His first poem began with a rhyming couplet that was not his own - (forewarned by legends of my youth/I trust not an associate's truth) and then he completed the poem with his own words which later appeared in Poems from a Peach Melba Hat. He regularly performed this first poem because, like much of his work, it was autobiographical. While in Turana, he also discovered the writing of Ezra Pound, which he claimed determined the course of his life.

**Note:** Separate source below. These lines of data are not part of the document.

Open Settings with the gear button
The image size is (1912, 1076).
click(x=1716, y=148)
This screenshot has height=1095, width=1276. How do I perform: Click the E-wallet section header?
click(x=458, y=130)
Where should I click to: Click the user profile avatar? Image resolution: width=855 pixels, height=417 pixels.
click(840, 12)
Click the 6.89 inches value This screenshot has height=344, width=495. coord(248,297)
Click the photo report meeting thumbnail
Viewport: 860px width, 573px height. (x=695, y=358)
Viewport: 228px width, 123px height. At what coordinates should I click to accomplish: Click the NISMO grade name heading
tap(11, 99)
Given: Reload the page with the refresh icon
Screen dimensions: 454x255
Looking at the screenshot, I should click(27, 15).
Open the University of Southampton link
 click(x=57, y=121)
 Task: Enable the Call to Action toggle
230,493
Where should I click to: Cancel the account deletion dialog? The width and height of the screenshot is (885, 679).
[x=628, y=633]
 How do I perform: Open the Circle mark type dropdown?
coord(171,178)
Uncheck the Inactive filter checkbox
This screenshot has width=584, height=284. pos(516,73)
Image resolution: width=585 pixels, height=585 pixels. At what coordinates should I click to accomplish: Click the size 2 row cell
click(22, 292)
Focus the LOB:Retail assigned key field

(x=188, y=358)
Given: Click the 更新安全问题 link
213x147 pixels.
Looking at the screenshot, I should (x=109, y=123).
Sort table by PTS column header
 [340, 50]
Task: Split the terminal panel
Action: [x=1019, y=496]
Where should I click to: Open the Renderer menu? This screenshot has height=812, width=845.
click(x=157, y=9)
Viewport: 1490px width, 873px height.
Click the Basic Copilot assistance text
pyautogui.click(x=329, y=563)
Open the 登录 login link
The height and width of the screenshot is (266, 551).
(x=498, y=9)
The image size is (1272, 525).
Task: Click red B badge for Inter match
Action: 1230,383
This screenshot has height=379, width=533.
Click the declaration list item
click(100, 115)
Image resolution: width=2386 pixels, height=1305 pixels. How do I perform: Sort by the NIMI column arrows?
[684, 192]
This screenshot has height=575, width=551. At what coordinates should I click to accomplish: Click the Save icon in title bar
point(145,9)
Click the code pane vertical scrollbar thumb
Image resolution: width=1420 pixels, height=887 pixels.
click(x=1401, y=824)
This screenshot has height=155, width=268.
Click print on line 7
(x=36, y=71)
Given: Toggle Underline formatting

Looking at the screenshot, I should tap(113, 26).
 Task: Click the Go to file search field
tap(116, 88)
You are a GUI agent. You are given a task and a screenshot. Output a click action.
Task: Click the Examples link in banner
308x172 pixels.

Lea entered Pentridge Prison at 17, which he described as the nihilism of Kafka and the horror of Dante. He was released two months into a three-month sentence but he never really recovered. He was also incarcerated in Long Bay and the Goulburn Prison for minor offences. He did not return to prison after he turned 21. After his release, he went on to publish many collections of his work, as well as establishing Eaglemont Press and publishing the poetry of others. He also opened a number of bookshops, specialising in rare books. He was closely associated with the "Heide" Collective and mentored over thirty years by his close friend, the poet and librarian, Barrett Reid.

His final collection of poetry was Nebuchadnezzar, published by "Black Pepper Publishing" shortly before his death in 2005.

Lea's poetry has been widely anthologised.

==Death==

On 13 May 2005, Lea died of lung cancer only days after the launch of his final collection.

At the time of his death a documentary on his poetry was being filmed by Robert Price and Taylor Coventry.

==Legacy==

A biography of Lea, Delinquent Angel, was written by Diana Georgeff and published by Random House in 2007.

The Nebuchadnezzar Poems are also available on a limited edition CD.

==Bibliography==

- "The Asmodeus Poems" (1962)
- "Corners In Cans" (Still Earth Press, 1969)
- "Chrysalis", Limited Edition, Illustrated by Joel Elenberg (National Press, 1972)
- "The Paradise Poems" (Seahorse Publications, 1973)
- "Chockablock With Dawn" (UQP Makar Press Gargoyle Poets 13, 1975)
- "Palatine Madonna" (Outback Press, 1979)
- "Poems From A Peach Melba Hat" (Abalone Press, 1985)
- "The Love Poems" (Eaglemont Books, 1993)
- "Totems" (Eaglemont Books, 2003)
- "Nebuchadnezzar" (Black Pepper Publishing, 2005).